3. The microphone vibration testing fixture according to claim 1, characterized in that, The connecting mechanism includes a hexagonal rod (14) and a cylinder (15). The bottom end of the hexagonal rod (14) is fixedly installed with the output shaft of the reciprocating motor (13). The cylinder (15) is fixedly installed at the bottom center of the circular box (5). A hexagonal groove (16) is provided at the bottom of the cylinder (15). The hexagonal rod (14) is slidably connected to the inner wall of the hexagonal groove (16).
4. A microphone vibration testing fixture according to claim 3, characterized in that, The six sides of the hexagonal rod (14) are each inlaid with a ball bearing (18), and the ball bearing (18) is slidably connected to the inner wall of the hexagonal groove (16).

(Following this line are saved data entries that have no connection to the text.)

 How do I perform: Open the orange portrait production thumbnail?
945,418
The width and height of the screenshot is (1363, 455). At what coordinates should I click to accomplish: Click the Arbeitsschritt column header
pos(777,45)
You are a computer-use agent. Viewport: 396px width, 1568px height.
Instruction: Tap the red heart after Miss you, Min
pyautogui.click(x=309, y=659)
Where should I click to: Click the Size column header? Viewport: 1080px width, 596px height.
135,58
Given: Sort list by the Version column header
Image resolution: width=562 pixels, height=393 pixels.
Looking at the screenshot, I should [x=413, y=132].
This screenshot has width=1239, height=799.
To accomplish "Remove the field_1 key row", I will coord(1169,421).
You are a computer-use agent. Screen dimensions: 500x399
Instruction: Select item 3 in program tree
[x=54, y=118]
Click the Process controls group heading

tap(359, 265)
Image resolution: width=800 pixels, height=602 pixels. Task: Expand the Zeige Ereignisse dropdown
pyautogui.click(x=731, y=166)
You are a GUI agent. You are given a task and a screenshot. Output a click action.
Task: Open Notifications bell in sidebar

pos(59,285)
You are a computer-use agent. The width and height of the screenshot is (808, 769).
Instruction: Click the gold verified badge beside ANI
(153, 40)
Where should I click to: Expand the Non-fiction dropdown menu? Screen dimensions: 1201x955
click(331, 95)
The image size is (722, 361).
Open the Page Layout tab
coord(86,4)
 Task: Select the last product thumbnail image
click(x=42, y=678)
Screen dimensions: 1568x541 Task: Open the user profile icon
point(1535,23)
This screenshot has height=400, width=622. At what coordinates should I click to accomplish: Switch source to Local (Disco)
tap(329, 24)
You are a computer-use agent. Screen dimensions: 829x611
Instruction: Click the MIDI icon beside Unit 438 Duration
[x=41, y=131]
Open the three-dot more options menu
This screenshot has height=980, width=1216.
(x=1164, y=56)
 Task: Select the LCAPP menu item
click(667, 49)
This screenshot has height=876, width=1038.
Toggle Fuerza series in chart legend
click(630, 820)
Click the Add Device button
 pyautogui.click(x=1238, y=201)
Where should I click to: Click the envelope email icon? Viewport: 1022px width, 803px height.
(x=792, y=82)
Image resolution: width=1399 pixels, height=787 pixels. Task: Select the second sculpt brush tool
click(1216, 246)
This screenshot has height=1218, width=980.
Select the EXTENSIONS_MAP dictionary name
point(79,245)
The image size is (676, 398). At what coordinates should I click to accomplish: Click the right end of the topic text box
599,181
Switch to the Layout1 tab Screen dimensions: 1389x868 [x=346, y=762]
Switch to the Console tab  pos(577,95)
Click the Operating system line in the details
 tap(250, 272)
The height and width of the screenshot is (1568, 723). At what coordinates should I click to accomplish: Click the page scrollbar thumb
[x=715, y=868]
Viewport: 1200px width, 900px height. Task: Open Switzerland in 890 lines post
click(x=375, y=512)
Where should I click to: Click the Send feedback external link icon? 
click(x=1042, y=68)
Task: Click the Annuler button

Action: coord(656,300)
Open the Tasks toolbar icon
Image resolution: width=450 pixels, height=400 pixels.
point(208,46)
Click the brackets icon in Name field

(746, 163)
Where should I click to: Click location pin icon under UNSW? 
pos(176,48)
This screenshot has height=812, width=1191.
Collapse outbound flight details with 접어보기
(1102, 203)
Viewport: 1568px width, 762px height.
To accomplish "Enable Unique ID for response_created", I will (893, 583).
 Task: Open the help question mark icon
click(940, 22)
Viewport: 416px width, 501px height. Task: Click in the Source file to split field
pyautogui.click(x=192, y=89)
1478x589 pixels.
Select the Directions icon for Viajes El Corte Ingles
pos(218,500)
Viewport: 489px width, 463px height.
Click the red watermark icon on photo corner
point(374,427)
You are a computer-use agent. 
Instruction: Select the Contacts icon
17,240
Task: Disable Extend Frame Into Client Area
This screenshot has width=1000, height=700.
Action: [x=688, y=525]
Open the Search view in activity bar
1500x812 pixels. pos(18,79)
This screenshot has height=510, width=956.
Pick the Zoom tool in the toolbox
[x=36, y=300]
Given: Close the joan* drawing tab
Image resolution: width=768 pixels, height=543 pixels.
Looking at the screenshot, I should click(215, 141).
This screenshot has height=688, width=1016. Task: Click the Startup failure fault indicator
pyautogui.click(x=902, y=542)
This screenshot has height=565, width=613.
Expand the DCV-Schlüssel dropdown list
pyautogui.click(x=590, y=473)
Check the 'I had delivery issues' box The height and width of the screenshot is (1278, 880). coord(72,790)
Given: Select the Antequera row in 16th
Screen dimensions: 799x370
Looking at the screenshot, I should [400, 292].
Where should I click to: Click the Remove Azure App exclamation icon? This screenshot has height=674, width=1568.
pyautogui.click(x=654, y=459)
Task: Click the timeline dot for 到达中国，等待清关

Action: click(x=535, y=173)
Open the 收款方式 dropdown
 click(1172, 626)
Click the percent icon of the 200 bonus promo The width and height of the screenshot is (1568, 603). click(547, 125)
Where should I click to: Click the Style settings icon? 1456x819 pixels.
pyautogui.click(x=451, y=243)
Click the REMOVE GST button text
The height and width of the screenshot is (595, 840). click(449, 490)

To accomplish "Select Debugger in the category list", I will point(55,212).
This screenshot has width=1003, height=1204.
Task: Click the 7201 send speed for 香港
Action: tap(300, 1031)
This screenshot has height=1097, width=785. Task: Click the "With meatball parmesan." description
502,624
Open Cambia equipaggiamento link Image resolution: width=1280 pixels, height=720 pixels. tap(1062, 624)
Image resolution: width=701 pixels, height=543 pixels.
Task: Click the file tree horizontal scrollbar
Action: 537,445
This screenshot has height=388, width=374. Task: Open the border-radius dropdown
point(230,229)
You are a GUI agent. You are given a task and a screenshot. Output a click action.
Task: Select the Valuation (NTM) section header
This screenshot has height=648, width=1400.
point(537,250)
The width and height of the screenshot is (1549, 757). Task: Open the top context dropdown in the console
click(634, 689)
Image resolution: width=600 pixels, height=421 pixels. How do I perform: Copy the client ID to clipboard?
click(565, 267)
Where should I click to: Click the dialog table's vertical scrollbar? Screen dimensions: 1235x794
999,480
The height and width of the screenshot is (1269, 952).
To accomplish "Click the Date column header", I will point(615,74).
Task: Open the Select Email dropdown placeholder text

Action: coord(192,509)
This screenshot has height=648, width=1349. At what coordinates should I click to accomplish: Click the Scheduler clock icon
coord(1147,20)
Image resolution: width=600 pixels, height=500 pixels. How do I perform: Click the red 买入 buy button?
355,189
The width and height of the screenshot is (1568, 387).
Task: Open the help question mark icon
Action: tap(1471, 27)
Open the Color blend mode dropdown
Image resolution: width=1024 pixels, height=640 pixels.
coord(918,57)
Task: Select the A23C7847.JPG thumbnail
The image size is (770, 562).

5. A microphone vibration testing fixture according to claim 3, characterized in that, A tension spring (17) is fixedly installed on the top of the hexagonal rod (14), and the top of the tension spring (17) is fixedly installed on the inner wall of the hexagonal groove (16).
6. A microphone vibration testing fixture according to claim 1, characterized in that, The fixing mechanism includes six U-shaped seats (11), all six U-shaped seats (11) are fixedly installed on the top of the circular box (5), each of the six U-shaped seats (11) is provided with an airbag (12), each of the six airbags (12) is connected to a branch pipe (10), each of the six branch pipes (10) is connected to the same connecting pipe (9), the connecting pipe (9) is connected to an air pipe (7), and the air pipe (7) is connected to an air pump (6).
7. A microphone vibration testing fixture according to claim 6, characterized in that, A solenoid valve (8) is installed on the air pipe (7).